I was 30 years old, awakening into the healing power of my blood wisdom, reconnecting to my true self, and being welcomed to a place of stillness and deep rest, like nidra is, was exactly what I needed.

I had of course experienced yoga nidra before, throughout my 20s, listening to the voices of several teachers, but the most profound encounter was the one with Uma’s. I loved her use of sound and mantra too, it felt such a perfect complement to the practice itself. And I loved that Uma’s practice was permissive and fluid, it was so feminine.

It took me several years to fully embrace yoga nidra as a daily practice for healing and transformation, though. And it was only through the last trimester of my pregnancy that I finally fully surrendered into the practice. I believe this was one of the things that helped me to dive into the big surrender of labour and birth.

And then, when I landed on the other side of birth and I found myself reborn as very sleep deprived mother, yoga nidra became a necessity and my daily spiritual practice. The first 20 months of my early postnatal journey were marked by severe sleep deprivation and fatigue: there were times when I seriously thought I could have never got through the day! And I believe that without my daily nidra practice I could have possibly lost myself in postnatal depression. Thus I have a deep reverence and love for this practice and that’s why I share it in all my circles and in my 1:1 with women. It is one of the key practices in my life and work: learning to rest and practicing rest can have such a healing benefit on our overall mental and physical wellbeing, our hormonal balance and for a healthy menstrual cycle.

Generally I try to carve out between 10 and 30 minutes every day, since I had my son five years ago, to lie down and listen to a yoga nidra, focusing on a particular one for several days, sometimes weeks. I prepare the space with blankets and cushions, eye pillow, sheepskin: it really is one of my daily rituals.

It is like a reset button: if I don't practice it, I cannot function for the second half of the day (I normally do a nidra early afternoon and if I don’t, I can definitely feel it!). Things have changed over the years, adjusting to the chaining rhythms of my little one, to his naps, to the end of them, and then to the growing up etc. We sometime do it together, or he does it on me - which I find it really sweet :)

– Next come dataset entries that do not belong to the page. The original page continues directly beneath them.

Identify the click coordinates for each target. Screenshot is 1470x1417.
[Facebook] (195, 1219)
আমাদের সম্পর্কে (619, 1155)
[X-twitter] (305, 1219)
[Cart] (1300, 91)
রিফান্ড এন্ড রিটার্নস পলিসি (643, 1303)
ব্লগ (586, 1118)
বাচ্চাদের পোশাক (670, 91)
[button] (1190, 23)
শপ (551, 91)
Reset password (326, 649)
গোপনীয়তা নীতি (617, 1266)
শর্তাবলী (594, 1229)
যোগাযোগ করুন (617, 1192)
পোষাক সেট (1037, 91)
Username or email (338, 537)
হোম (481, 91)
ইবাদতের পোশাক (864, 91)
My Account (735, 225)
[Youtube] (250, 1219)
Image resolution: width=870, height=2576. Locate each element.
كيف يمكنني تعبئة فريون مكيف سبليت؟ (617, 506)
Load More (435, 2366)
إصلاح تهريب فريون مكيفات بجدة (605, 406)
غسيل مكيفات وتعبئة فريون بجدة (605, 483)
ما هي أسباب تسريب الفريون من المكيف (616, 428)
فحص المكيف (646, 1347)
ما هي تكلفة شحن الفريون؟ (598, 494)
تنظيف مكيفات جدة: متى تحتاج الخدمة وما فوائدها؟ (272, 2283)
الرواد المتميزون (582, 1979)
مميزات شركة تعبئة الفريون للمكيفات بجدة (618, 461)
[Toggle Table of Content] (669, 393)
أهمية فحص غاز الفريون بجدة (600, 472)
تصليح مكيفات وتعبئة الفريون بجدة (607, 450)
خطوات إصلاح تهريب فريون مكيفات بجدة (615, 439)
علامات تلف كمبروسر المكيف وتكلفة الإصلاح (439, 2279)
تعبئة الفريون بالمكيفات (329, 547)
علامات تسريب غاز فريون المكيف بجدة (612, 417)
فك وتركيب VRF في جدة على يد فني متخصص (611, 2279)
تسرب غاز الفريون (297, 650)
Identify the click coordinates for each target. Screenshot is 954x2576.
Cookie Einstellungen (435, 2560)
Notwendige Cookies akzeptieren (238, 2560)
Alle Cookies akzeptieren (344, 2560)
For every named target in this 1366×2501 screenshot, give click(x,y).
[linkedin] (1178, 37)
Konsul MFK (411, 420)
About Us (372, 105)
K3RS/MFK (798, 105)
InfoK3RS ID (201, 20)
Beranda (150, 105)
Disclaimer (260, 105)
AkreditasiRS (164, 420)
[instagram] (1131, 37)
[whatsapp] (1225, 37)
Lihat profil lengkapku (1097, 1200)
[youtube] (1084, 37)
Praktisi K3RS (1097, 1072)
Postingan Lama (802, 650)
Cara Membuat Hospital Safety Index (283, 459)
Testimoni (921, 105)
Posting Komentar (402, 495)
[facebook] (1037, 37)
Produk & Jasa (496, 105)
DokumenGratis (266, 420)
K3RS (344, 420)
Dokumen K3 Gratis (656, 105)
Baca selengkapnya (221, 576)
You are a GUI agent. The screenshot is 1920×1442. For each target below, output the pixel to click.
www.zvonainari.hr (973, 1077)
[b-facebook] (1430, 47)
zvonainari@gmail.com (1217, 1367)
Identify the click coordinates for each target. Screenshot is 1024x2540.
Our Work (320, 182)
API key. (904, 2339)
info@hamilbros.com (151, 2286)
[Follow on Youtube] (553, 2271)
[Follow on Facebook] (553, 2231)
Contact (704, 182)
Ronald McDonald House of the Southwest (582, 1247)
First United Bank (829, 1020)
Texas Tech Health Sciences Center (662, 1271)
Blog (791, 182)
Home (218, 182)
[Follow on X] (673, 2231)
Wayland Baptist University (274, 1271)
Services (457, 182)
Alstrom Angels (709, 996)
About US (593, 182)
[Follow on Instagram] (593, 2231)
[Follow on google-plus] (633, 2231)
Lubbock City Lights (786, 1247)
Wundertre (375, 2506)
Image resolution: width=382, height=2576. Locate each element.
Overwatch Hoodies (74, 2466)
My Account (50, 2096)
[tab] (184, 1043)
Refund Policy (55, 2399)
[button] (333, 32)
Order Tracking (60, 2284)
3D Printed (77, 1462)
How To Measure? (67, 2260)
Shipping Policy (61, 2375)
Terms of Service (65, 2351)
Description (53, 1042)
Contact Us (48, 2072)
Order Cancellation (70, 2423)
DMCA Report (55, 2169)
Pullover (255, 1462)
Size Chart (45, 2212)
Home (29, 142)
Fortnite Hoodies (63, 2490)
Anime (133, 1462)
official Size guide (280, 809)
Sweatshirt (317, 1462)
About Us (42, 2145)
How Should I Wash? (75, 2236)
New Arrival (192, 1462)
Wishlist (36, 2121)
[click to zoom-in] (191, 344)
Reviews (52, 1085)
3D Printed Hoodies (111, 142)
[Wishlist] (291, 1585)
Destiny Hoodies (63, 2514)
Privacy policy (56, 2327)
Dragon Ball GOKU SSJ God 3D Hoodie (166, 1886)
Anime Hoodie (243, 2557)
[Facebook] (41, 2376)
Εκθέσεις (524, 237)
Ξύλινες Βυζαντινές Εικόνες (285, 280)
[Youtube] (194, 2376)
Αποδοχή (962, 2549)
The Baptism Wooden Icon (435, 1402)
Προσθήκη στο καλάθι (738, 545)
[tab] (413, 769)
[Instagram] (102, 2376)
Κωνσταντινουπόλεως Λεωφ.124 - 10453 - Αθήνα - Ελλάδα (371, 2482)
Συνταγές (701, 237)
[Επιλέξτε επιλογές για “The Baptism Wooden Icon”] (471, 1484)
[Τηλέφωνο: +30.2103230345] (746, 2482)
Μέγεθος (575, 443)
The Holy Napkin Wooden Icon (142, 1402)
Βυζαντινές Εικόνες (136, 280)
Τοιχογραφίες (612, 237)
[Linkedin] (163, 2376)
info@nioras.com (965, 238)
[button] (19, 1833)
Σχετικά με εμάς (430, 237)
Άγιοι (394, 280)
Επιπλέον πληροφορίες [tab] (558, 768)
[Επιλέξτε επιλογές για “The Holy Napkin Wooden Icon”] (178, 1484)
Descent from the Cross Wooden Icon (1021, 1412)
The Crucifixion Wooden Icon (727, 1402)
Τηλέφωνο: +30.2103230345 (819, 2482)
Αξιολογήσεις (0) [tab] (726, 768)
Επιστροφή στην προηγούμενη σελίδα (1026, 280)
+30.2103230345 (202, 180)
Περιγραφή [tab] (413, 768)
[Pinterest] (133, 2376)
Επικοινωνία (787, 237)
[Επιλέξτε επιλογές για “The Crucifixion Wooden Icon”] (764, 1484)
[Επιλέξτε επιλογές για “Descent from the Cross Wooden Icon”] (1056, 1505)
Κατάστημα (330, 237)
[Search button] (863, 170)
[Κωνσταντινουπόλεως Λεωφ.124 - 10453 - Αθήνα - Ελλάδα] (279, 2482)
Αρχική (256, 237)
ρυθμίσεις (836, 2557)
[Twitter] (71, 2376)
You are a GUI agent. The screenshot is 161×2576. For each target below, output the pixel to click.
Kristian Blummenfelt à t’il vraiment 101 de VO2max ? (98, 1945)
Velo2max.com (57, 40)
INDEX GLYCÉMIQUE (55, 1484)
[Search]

I love the inner sense of peace and quiet that each yoga nidra creates, the clarity and creativity that I often experience afterwards. I feel a deep and joyous sense of freedom in allowing myself to ‘just be’ for a while and to surrender into rest, and I am able to access new ways of connection within and without.

For me yoga nidra is like the Great Mother: she holds me and supports me in her nurturing embrace and gifts exactly with what I need every time - whether a little moment of silence and peace, a rest for my tired mama bones, finding a new idea, refining an idea, and more…it is a real treasure of a practice that I wish everyone to experience at least once in their lifetime!

If you are not familiar with yoga nidra, I invite you to try one. If you follow this link you will access a few free nidras by myself and a wonderful team of other teachers/practitioners. And I look forward to welcoming you to a live one soon!


So what is yoga nidra?

Yoga nidra is a state of awareness between wakefulness and sleep; it’s a profound, powerful and healing meditative practice that connects us to our true essence. It is a radical act of self-care and self-love, a nurturing experience of deep freedom within.

It can be practiced by anyone anywhere and at anytime by following some very simple general guidelines (like lying down or sitting comfortably, keeping the body warm, being in a dark room or covering the eyes to help the mind and the body surrender more easily into the practice).

It has many benefits such as lowering stress levels and tensions in the body and mind, relieving anxiety and depression, stimulating creativity, promoting profound healing, rest and relaxation and bringing you back ‘home to yourself’.

It is said that half an hour of yoga nidra equals two hours of sleep! This is a win win practice that can truly save us, as we go about in our very fast paced lives.